Griseofulvin was traditionally the treatment of choice for systemic therapy of onychomycosis. However, this agent requires long-term administration and is associated with low cure rates and high relapse rates. Newer antifungal agents, including fluconazole, itraconazole, and terbinafine, are effective therapies for this condition, and the latter two medications are FDA approved for this indication in adults. All of these agents have high affinity for keratin, another advantage over griseofulvin, and all remain concentrated in the nails for months after discontinuation of therapy. In addition, they seem to result in much lower relapse rates.

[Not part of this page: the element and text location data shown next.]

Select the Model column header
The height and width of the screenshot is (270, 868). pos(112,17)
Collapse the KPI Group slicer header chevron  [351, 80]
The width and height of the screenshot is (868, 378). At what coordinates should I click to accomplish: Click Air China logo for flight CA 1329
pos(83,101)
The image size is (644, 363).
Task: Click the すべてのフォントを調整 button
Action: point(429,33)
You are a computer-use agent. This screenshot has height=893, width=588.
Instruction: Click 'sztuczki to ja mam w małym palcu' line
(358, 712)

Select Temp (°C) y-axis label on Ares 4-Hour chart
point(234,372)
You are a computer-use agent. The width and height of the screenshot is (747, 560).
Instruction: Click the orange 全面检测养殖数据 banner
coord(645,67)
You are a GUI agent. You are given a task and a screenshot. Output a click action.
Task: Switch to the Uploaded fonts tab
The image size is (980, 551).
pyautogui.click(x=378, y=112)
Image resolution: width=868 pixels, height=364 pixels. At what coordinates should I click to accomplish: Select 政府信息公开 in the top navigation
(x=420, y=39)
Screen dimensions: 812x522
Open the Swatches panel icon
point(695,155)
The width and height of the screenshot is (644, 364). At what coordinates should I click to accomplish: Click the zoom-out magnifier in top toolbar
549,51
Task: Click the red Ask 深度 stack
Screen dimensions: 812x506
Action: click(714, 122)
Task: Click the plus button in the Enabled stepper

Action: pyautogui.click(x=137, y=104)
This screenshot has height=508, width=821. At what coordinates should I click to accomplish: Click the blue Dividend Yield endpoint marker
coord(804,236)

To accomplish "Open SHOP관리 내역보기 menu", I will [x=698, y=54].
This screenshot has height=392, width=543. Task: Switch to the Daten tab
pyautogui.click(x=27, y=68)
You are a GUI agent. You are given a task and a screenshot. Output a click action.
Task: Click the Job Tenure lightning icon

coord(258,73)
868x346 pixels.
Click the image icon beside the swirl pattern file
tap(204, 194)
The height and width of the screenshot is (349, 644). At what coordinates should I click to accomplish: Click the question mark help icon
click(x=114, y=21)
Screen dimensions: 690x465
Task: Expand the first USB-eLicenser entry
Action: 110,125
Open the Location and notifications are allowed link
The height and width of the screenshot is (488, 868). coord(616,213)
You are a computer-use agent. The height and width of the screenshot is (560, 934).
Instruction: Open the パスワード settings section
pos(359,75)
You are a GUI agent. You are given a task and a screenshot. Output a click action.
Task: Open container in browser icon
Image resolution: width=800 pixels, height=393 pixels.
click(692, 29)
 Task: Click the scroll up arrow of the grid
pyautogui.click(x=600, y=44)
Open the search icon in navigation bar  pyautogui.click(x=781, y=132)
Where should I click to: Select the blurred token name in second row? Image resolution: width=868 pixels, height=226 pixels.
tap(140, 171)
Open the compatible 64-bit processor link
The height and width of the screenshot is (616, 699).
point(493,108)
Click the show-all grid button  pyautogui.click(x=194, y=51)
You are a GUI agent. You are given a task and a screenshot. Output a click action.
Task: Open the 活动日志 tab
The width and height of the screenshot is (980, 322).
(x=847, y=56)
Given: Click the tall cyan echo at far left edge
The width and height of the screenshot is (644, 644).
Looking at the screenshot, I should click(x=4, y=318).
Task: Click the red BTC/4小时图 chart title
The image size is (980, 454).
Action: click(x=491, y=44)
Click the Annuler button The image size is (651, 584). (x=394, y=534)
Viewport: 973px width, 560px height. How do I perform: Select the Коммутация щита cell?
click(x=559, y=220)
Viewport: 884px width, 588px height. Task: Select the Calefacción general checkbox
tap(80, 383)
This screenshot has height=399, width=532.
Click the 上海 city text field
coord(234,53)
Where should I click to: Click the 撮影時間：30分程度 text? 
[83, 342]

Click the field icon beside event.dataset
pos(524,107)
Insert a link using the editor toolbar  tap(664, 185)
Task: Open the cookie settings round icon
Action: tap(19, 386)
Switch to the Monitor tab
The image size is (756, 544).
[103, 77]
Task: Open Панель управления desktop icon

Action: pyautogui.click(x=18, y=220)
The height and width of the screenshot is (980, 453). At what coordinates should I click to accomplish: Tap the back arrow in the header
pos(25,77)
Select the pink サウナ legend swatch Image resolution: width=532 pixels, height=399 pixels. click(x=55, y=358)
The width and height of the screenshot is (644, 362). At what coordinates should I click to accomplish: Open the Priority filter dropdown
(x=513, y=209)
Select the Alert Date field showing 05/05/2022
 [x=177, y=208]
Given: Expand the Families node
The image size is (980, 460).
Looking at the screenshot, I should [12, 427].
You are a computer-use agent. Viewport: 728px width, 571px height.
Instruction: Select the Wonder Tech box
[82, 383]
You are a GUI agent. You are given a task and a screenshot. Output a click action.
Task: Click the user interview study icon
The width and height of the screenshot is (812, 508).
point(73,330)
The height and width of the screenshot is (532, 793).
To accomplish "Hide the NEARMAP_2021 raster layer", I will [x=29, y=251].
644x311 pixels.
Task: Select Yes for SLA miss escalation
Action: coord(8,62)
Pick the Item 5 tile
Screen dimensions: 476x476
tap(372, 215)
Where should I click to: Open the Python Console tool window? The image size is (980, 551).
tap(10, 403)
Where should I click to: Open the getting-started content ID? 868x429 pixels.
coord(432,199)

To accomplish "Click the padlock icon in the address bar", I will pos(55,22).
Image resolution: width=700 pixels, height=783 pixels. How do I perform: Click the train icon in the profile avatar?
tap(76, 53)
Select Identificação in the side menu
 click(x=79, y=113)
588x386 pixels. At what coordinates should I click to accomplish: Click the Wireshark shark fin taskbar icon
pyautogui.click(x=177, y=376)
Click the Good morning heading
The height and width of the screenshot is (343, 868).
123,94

The newer antifungal agents, none of which are FDA approved for pediatric onychomycosis, have been dosed in a variety of fashions in studies. Fluconazole has usually been given as a weekly dose (3 to 6 mg/kg) but may require 12 to 26 weeks (or longer) of treatment. It is not recommended as first-line therapy, given the better efficacy of itraconazole and terbinafine. These agents appear to be quite effective with a more convenient dosing regimen. Itraconazole pulse therapy (given twice daily for 1 week/month for 3 to 4 months) is a preferred strategy in adults with onychomycosis, although it has also been used as continuous therapy for this indication. The pulsed dosing approach has been studied in pediatric patients and appears to be effective and relatively safe, , although adequately randomized trials are lacking. Terbinafine has demonstrated significant effectiveness in the treatment of onychomycosis. This agent is usually given as a daily dose for 6 (fingernails) to 12 (toenails) weeks, and several studies have suggested superior efficacy and cost-effectiveness over the other antifungal drugs. The often-recommended weight-based daily dosing of terbinafine for children is 62.5 mg for those weighing less than 20 kg, 125 mg for those weighing 20 to 40 kg, and 250 mg (full tablet) for those weighing more than 40 kg. The low-end dose (62.5 mg) is most feasibly accomplished by giving one half-tablet every other day. Although there is no uniform recommendation regarding laboratory monitoring (i.e., complete blood cell counts and liver function studies) in pediatric patients treated for onychomycosis with terbinafine or itraconazole, many clinicians perform baseline evaluations (and occasionally intermittent tests during therapy). Teenagers who are being treated should be reminded to refrain from drinking alcohol during therapy. In a retrospective study of 269 children treated with oral terbinafine for onychomycosis, grade 1 laboratory abnormalities were seen in just 4.2% (of those who had laboratory testing performed) during therapy.